LC opening dropped significantly after the government and Bangladesh Bank (BB) have imposed several conditions on imports aiming to stop the decline in foreign exchange reserves.
According to the latest data from Bangladesh Bank, LCs worth $4.68 billion were opened in September, down from $5.59 billion in August of FY24. The data also showed that LCs involving $6.05 billion were opened In September last year.
At the same time, LC settlements drastically decreased and stood at $4.30 billion in September, which hit 35-month low.
A senior BB official seeking anonymity told The Business Post that many banks have settled deferred LCs which were opened six months ago. “The pressure on settlement of sight LCs is low.”
Citing the latest data, experts think that the government—which tightened LC opening and settlements on imports from the beginning of FY23—is trying to stabilise the US dollar market.
On the other hand, Bangladesh’s private sector credit growth has dropped to a 22-month low of 9.75 per cent in August, according to the central bank data.
The data indicates that importers opened less LCs compared to the previous time. Insiders think that private sector credit growth has continued to drop due to the global economic headwinds and the upcoming election in the country.
The central bank also asked banks to inform it 24 hours before the opening of LCs amounting to $3 million or above as part of austerity measures.
Due to the banking regulator’s various measures, the government could have stabilised LC openings at the end of the current fiscal year, they opined.
LC openings fell last year due to BB’s austerity measures and this was a timely initiative, said Ahsan H Mansur, executive director of Policy Research Institute.
He told The Business Post that the central bank restricted imports of luxury and non-essential products amid the volatility in the forex market.
The economist also said that if the central bank and the government had not taken those initiatives to control imports, then the forex crisis would have lingered.
Now the pressure on the forex market is still going on, he said.
In June of FY23, LCs worth $4.23 billion were opened.

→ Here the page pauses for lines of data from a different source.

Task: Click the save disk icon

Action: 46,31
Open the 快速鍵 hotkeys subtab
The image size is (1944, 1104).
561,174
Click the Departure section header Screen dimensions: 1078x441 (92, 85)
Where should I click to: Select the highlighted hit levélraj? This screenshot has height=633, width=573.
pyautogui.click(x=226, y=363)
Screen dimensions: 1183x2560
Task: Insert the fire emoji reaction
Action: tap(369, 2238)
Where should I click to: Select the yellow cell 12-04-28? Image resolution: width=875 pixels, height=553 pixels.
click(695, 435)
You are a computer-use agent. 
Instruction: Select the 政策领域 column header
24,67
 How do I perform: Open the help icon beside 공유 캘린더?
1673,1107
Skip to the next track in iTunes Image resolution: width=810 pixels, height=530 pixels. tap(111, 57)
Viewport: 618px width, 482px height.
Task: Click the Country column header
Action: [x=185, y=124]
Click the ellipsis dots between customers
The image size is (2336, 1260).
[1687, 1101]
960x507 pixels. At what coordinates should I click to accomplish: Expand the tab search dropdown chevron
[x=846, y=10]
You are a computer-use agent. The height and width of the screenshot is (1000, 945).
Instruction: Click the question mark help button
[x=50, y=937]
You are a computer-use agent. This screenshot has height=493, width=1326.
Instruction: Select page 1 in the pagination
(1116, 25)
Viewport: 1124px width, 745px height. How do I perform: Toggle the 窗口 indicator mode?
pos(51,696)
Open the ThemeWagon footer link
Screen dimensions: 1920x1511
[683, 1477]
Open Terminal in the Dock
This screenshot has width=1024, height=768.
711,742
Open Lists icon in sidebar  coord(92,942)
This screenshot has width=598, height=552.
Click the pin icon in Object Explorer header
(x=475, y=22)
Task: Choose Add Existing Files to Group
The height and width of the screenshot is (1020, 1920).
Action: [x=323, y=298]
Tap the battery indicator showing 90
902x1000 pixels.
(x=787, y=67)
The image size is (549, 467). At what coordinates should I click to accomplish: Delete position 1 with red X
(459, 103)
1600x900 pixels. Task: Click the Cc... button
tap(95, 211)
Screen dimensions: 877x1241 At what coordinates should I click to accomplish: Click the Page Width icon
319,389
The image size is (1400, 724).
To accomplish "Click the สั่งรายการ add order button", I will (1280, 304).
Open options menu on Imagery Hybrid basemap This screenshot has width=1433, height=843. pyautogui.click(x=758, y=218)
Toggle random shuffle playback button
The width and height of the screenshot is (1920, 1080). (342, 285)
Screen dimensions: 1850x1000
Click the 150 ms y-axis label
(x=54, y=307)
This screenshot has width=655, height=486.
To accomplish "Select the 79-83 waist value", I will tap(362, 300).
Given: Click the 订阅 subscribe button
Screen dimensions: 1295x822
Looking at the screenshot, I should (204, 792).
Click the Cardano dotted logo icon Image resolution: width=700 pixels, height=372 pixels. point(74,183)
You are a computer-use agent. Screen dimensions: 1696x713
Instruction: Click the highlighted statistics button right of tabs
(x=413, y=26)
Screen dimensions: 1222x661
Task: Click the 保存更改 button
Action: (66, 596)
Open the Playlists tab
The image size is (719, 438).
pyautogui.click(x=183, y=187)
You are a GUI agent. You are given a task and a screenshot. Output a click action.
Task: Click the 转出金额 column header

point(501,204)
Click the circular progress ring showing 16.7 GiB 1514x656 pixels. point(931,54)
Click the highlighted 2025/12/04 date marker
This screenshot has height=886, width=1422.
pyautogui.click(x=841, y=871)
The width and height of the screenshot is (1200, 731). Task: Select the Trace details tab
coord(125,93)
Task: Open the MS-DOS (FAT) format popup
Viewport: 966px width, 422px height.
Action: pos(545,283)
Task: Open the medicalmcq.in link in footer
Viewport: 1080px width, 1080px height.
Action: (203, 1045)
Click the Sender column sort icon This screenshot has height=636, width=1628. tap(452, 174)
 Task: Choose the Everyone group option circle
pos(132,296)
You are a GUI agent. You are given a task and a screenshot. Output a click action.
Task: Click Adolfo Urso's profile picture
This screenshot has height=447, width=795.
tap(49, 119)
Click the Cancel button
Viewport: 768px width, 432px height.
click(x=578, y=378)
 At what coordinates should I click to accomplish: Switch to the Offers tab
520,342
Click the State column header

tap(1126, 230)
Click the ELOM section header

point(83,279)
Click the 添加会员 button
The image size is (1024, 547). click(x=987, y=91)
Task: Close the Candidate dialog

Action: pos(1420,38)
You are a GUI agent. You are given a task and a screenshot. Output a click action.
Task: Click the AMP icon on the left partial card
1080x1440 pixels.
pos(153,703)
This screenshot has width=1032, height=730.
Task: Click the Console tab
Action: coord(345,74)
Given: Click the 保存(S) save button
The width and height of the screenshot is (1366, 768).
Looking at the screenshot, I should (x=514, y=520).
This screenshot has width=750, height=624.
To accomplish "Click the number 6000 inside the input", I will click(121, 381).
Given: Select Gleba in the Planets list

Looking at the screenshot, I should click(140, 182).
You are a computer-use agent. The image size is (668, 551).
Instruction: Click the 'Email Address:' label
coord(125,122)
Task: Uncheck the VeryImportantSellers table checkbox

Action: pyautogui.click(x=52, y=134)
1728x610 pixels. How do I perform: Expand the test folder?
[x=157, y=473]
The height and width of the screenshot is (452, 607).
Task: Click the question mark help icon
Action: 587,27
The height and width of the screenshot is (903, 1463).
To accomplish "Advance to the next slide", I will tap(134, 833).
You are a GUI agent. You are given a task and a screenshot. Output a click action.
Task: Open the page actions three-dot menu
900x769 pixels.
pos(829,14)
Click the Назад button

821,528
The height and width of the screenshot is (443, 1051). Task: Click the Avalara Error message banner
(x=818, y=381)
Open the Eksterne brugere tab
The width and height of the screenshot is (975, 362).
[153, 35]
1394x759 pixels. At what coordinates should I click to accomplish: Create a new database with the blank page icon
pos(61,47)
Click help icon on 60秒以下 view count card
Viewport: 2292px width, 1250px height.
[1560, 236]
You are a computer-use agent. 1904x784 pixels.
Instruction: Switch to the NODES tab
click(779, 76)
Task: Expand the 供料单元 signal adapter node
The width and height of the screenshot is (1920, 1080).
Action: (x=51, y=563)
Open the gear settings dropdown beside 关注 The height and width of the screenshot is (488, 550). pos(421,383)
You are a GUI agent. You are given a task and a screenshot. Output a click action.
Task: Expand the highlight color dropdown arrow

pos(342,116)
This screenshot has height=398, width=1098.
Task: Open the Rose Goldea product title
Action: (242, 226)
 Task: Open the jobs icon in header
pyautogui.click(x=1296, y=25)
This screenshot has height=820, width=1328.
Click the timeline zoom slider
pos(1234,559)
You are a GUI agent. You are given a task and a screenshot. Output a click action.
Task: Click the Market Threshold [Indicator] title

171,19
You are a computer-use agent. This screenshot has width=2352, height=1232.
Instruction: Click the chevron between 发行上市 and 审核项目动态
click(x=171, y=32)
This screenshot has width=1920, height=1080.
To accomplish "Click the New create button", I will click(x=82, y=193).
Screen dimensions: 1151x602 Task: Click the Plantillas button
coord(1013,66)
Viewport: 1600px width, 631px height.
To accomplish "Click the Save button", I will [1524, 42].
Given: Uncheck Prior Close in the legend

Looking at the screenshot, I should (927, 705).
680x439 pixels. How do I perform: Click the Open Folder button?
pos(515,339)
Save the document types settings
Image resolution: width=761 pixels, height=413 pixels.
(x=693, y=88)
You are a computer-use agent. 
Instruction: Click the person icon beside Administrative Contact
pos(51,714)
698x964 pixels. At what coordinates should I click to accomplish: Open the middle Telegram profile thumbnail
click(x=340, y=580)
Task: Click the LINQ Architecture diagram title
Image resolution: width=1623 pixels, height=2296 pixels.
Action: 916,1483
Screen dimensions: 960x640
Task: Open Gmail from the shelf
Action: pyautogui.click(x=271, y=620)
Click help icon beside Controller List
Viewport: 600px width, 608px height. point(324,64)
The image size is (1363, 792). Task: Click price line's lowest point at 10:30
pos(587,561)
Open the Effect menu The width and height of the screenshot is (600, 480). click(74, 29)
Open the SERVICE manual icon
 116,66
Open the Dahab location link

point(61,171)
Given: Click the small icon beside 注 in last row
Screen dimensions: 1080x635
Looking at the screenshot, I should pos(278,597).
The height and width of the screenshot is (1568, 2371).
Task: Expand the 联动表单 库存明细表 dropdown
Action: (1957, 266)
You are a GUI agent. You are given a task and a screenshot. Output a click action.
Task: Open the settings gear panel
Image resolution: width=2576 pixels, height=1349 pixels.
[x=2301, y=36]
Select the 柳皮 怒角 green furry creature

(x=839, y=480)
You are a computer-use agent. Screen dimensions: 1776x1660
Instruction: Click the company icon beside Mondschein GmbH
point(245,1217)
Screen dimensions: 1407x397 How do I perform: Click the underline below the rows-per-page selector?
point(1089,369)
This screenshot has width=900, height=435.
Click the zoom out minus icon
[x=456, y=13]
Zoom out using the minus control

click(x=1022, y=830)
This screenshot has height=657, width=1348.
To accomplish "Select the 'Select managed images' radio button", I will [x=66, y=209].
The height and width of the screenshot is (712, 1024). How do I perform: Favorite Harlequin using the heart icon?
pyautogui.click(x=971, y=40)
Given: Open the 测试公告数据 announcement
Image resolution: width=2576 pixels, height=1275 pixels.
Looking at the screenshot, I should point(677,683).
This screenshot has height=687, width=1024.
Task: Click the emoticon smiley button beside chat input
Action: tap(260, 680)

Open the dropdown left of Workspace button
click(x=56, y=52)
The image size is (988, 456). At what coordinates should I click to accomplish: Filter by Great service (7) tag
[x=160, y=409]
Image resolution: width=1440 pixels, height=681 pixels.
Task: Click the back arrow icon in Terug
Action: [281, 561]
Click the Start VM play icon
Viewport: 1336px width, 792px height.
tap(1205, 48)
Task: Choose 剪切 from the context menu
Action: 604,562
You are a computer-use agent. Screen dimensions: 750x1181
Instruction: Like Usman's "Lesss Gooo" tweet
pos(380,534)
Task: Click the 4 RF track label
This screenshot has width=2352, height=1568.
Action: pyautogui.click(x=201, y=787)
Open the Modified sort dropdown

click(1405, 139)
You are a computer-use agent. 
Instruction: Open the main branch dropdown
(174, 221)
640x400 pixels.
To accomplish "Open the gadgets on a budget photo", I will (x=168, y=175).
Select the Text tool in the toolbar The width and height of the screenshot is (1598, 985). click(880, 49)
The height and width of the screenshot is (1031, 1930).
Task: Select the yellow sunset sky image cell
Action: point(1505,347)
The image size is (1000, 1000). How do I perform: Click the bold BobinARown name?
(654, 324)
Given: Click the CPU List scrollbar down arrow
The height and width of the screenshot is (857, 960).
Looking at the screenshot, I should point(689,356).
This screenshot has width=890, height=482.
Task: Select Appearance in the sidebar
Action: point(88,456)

Compared to the figure, LC opening increased by 4.49 per cent in July.
Despite the downward trend in opening import LCs, the central bank is continuing to pump USD into the market.
In FY23, BB sold around $14 billion to the market from its forex reserves. In FY2021-22, it sold over $7 billion to banks.
Now banks, especially the state-run ones, are getting USD support from BB for settling import payments of Bangladesh Petroleum Corporation, Bangladesh Agricultural Development Corporation and Bangladesh Chemical Industries Corporation, among other government agencies.
The country’s forex reserves continued to fall since August 2021 because of the central bank’s USD selling spree. Foreign exchange reserves were $21.05 billion as per the IMF BPM6 method as of October 5.